- Hangul: 극락도 살인사건
- Hanja: 極樂島殺人事件
- RR: Geungnakdo sarin sageon
- MR: Kŭngnakto sarin sakŏn
- Directed by: Kim Han-min
- Written by: Kim Han-min
- Produced by: Choi Du-young Shin Hye-yeon
- Starring: Park Hae-il Park Sol-mi Sung Ji-ru Lee Dae-yeon Park Won-sang Choi Joo-bong
- Cinematography: Kim Yong-heung
- Edited by: Shin Min-kyung
- Music by: Bang Jun-seok
- Production companies: Pancinema Myung Films Doo Entertainment DCG Plus KD Media
- Distributed by: MK Pictures
- Release date: April 12, 2007;
- Running time: 112 minutes
- Country: South Korea
- Language: Korean
- Box office: US$14.2 million

= Paradise Murdered =

Paradise Murdered is a 2007 South Korean film starring Park Hae-il and Park Sol-mi, and is the directorial debut of filmmaker Kim Han-min.

==Plot==
Off the southern coast of the Korean Peninsula, an island of 17 inhabitants exists.
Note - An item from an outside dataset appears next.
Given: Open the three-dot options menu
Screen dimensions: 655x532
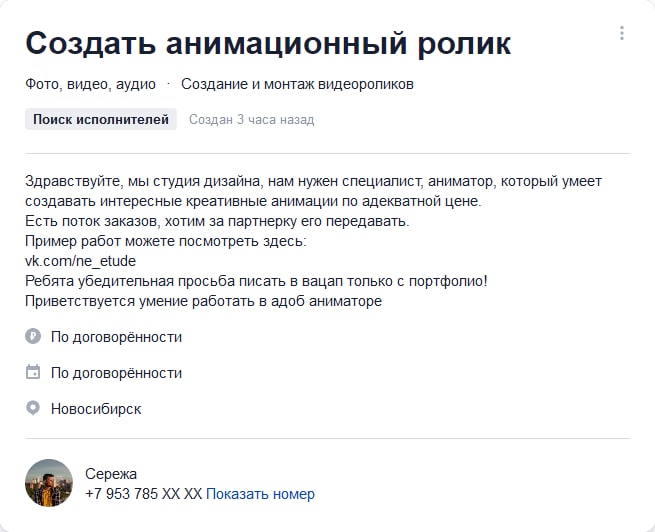Looking at the screenshot, I should coord(622,33).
The so-called Paradise Island holds up to its name with its breath-taking mountains and sea coupled with good-natured people. No worries or stress holds for anyone who comes to visit this beautiful oasis. But this peace doesn't last long as every single one of the inhabitants disappear one day without a single trace. Chaos initially breaks out when a blood-drenched corpse is found and everyone becomes a suspect. The furious sea allows them no boat ride to the mainland and their only existing radio communication device has been smashed. Trapped together on the island, everyone is suspicious of each other and even the unseen could be a possible suspect. As hideous secrets get revealed day by day, an island of paradise slowly turns into an island of death.